Hay en la vida de Ramón J. Sender un capítulo singular que suele quedar relegado bajo el peso de su obra y de los avatares de una existencia marcada por la guerra, el exilio y la literatura. Sin embargo, su temprana relación con la farmacia ofrece una clave escondida para comprender la mezcla de observación minuciosa, sentido práctico y fascinación por la fragilidad humana que recorre toda su escritura. Nacido en Chalamera del Cinca en 1902 y fallecido en San Diego (California) en 1982. Sender es, para varias generaciones de lectores, el autor de Réquiem por un campesino español y de La tesis de Nancy, la primera profunda y trágica, la segunda ligera y amable. Pero su autobiografía no declarada, contenida en Crónica del alba, encierra esa otra vida que casi nadie recuerda: la del mancebo de botica en Zaragoza.
El joven José Garcés —nombre que encubre al propio Sender en la ficción— aparece en El mancebo y los héroes recordando sus días entre frascos, redomas y morteros. En 1916 —cuando apenas contaba catorce años— entró de aprendiz en la histórica botica Farmacia Rived y Chóliz (calle Estébanes, esquina Don Jaime I).
Precisamente acaba de aparecer un libro promovido por Francisco Javier Ruiz Poza, Presidente de la patronal de los farmacéuticos aragoneses, que recoge las estirpes de más de tres generaciones de farmacéuticos de Aragón en la que aparece documentado este hecho en la ‘estirpe de farmacéuticos Chóliz’.
Allí aprendió Sender que la ciencia, antes de ser teoría, es manipulación y paciencia. Preparando un jarabe de quinina, agitaba y agitaba en vano, hasta que Chóliz —«grave e importante», lo recuerda el narrador— dejó caer una gota de ácido sulfúrico que obró la «magia» de la disolución. Tapón, papel de estaño, etiqueta: todo un ceremonial que dejaba al muchacho deslumbrado por el ‘fiat secundum artem’, el hágase según arte.

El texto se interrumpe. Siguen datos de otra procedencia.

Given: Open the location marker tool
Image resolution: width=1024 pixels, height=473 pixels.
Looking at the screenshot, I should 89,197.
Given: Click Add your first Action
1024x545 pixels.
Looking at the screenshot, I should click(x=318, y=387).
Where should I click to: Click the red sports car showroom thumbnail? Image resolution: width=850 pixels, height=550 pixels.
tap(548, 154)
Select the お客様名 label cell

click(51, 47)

Nada expresa mejor la esencia de la farmacia tradicional que esa mezcla de técnica y rito, de exactitud y misterio. Sender quedó prendado de esa dualidad. También fue víctima del esfuerzo físico que exigía la preparación de fórmulas magistrales: la labor interminable de la emulsión de aceite de hígado de bacalao, que había de removerse durante días hasta que «oliera a ajo», y más aún después, «hasta que el olor a ajo desapareciera», en una prueba casi iniciática del aguante de los mancebos.
En aquel universo cerrado convivían la ciencia naciente y el folclore del oficio. Sender lo observa todo con la curiosidad absoluta de quien está aún descubriendo el mundo, y la farmacia le enseña, quizá por primera vez, que en la vida hay sustancias que curan y sustancias que matan, y que basta una dosis mínima para inclinar la balanza. «Algunos frascos tenían debajo del letrero una calavera y dos tibias», recuerda Garcés; eran los venenos que le sonreían desde las estanterías, y cuya potencia podía matar a un buey «con una sola gota en el ojo», como el cianuro. La imagen le perseguía incluso cuando veía un animal vivo, recordatorio permanente de que la muerte puede caber en un frasquito de vidrio.
El muchacho de la botica tal como confiesa en la novela aspiraba a ser un «hombre de ciencia». Sin embargo, la realidad lo llevó, por el ímpetu de sus ideas libertarias, primero al periodismo y luego a una literatura de combate y memoria. Dejó el mortero y el almirez, pero nunca renunció del todo al espíritu observador que le inculcó la farmacia tradicional: la atención paciente a lo pequeño, a la mezcla adecuada de ingredientes en proporción justa, al latido íntimo de la vida cotidiana.
Puede que aquel aprendizaje humilde y fatigoso no lo convirtiera en farmacéutico, pero sí en un escritor capaz de medir las palabras como pesos precisos en una balanza de rebotica. En su escritura subsiste la mirada del auxiliar que sabe que cada elemento tiene un efecto, y que la humanidad —como la quinina— solo se disuelve en el ácido de la verdad.